━━━ Passage given
Welcome to SURE 2024


SURE 2024

Department of Statistics & Data Science
Carnegie Mellon University

Introduction

Plan for today

  • 9:15: Opening remarks + program overview

  • 10:00: Meet the department staff (Jess/Chrissie/LeeAnn)

  • 10:15: Meet the academic advisor (Glenn)

  • 11:30 (ish): Lunch

Health (Posner 151)

  • 11:30: Webinar

  • 2:00: Lab

Sports (Posner 153)

  • 12:30: Guest speaker

  • 2:00: Lab

Who are we?

  • Department of Statistics & Data Science, Carnegie Mellon University

  • Lead instructor: Quang Nguyen (preferred form of address: Quang)

    • Office hours: 12:45-1:45pm Fridays
  • Teaching assistants

    • Health: Akshay Prasadan (lead TA/project manager), Princess Allotey, Nick Kissel

    • Sports: Yuchen Chen, JungHo Lee, Daven Lagu

About SURE

Summer Undergraduate Research Experience

Explore cutting-edge statistics and data science methodology with applications in

  • Heathcare: UnitedHealth Group Bridges to Healthcare Technology

  • Sports: Carnegie Mellon Sports Analytics Camp (CMSACamp)
━━━━━━
- _Set exercise 1_
Give again the part of the SURE 2024 overview between "Summer Undergraduate Research" and "Analytics Camp (CMSACamp)", inclusive.
- _Set exercise 2_
Using the SURE 2024 overview, decide whether each statement agrees with it, answering yes or no and quoting the deciding words: (a) The Sports group meets in Posner 153. (b) The lead instructor holds office hours on Mondays. (c) Akshay Prasadan is a teaching assistant for the Health group.
━━━ Items
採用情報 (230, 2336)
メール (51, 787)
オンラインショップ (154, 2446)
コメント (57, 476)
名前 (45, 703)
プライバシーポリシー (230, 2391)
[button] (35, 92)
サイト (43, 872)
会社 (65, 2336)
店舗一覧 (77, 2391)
━━━━━━
━━━ Items
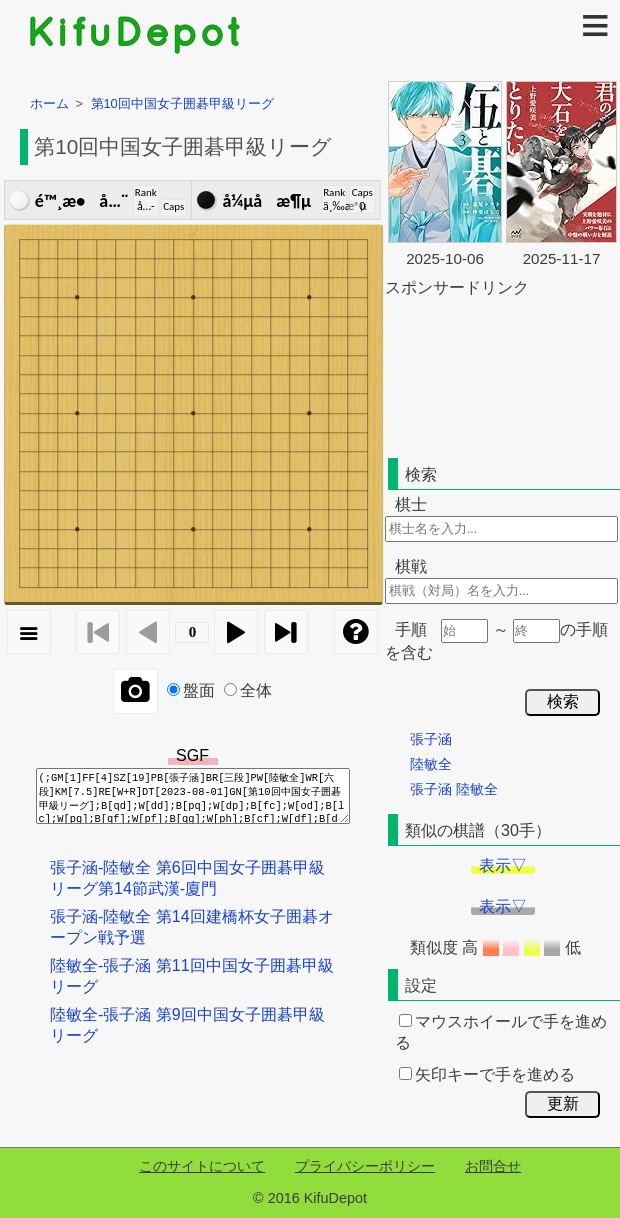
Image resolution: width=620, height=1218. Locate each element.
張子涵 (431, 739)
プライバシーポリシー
━━━━━━
- _Worked solution 1_
Summer Undergraduate Research Experience

Explore cutting-edge statistics and data science methodology with applications in

  • Heathcare: UnitedHealth Group Bridges to Healthcare Technology

  • Sports: Carnegie Mellon Sports Analytics Camp (CMSACamp)

- _Worked solution 2_
(a) Yes: "Sports (Posner 153)"
(b) No: "Office hours: 12:45-1:45pm Fridays"
(c) Yes: "Health: Akshay Prasadan (lead TA/project manager)"